Gleichzeitig werden über dieses Dashboard umsatzkritische Tools für Bereiche wie Payment, Logistik, SEO etc. gesteuert, so dass es ein permanent nachhaltiges Monitoring über die Performance von Informationskampagnen sowie, wo gewünscht und sinnvoll, die entsprechende Conversion Rate gibt.

Somit grenzt Omnichannel Publishing sich insofern klar vom bisherigen Multichannel-Ansatz ab als das gesamte kundenrelevante Informationspotenzial von der zentralen Plattform aus seinen Weg in die einzelnen Zielgruppen findet, wobei Zielgruppen sich nicht mehr über klassisch soziodemografische Kriterien definieren, sondern geteilte Nutzungssituationen, in denen Interaktion entstehen kann – also zum Beispiel Infos für Gleichgesinnte in Communitys, Push-Angebote per Location-Based Services für Menschen, die gerade unterwegs sind und in den nächsten PoS gelockt werden sollen, oder auch direkte Kaufmöglichkeiten für Leser, die sich im Artikel eines Webzines für ein bestimmtes Produkt begeistern.

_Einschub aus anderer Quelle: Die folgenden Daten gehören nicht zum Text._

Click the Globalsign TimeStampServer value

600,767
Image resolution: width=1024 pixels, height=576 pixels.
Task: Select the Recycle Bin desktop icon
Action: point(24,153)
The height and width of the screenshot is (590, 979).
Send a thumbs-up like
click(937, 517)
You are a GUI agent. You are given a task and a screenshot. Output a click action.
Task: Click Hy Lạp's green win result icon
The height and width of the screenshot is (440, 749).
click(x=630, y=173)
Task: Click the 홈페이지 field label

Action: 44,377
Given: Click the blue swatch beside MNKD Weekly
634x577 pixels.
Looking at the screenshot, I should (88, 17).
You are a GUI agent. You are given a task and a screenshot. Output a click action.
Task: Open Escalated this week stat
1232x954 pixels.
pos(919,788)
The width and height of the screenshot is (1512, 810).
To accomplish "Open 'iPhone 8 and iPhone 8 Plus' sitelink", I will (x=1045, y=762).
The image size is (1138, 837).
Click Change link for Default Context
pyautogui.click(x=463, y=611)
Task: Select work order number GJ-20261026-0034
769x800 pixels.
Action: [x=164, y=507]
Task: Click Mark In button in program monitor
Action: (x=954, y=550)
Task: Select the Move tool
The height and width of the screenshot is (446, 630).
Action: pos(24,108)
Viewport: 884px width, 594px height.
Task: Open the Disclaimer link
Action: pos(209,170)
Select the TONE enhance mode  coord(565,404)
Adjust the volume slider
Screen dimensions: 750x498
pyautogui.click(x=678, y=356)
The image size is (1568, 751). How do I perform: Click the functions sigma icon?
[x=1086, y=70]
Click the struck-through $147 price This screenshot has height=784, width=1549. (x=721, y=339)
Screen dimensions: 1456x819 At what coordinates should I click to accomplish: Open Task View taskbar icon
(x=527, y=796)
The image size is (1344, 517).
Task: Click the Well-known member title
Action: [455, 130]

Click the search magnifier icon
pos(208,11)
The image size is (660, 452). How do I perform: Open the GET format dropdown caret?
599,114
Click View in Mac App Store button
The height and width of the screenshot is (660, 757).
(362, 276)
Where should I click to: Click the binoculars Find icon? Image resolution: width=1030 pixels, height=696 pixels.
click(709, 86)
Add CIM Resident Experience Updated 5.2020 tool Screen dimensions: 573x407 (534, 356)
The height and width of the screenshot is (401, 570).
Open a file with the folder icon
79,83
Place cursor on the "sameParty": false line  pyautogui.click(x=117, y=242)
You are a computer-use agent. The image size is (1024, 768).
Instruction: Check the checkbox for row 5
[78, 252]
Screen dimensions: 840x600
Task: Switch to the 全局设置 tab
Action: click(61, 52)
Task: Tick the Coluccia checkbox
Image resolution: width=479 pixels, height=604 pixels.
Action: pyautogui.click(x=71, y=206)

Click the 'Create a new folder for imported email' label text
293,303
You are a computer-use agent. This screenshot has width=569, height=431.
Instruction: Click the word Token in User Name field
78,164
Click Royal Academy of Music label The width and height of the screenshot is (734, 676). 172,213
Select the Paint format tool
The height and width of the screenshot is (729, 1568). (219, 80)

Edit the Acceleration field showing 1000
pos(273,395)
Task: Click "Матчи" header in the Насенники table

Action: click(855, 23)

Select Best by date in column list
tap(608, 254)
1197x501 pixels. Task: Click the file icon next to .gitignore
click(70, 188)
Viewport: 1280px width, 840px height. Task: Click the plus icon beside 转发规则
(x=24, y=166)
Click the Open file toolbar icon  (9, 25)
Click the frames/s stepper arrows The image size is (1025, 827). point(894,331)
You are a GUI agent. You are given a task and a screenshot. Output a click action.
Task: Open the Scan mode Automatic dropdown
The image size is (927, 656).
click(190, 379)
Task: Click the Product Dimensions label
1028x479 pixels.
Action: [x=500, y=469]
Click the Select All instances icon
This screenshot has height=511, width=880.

Warum „Publishing“ als Teil des neuen Gattungsbegriffs? Omnichannel Publishing ist in seinem Kern journalistisches Story-Telling – das heißt, es lädt Marken emotional auf, indem es hochwertige Inhalte anbietet, die mehr sind als bloße Produktinformationen oder lautstarke Werbeslogans zu aktuellen Preisaktionen. Empfänger von Unternehmensbotschaften, also Leser/User, werden neugierig auf ein Thema, indem sie in professionell journalistischer Art und Weise darauf aufmerksam gemacht werden. Professionell journalistisch umschließt dabei zum einen die Qualität in Wortwahl, Stil und Sprache (auch Bildsprache), zum anderen die zielgruppengerechte Selektion, Filterung und Aufbereitung von Informationen, so dass sie angesichts der heutigen allgemeinen Informationsflut vom Empfänger sofort als höchst nutzwertig sowie relevant erkannt und akzeptiert werden.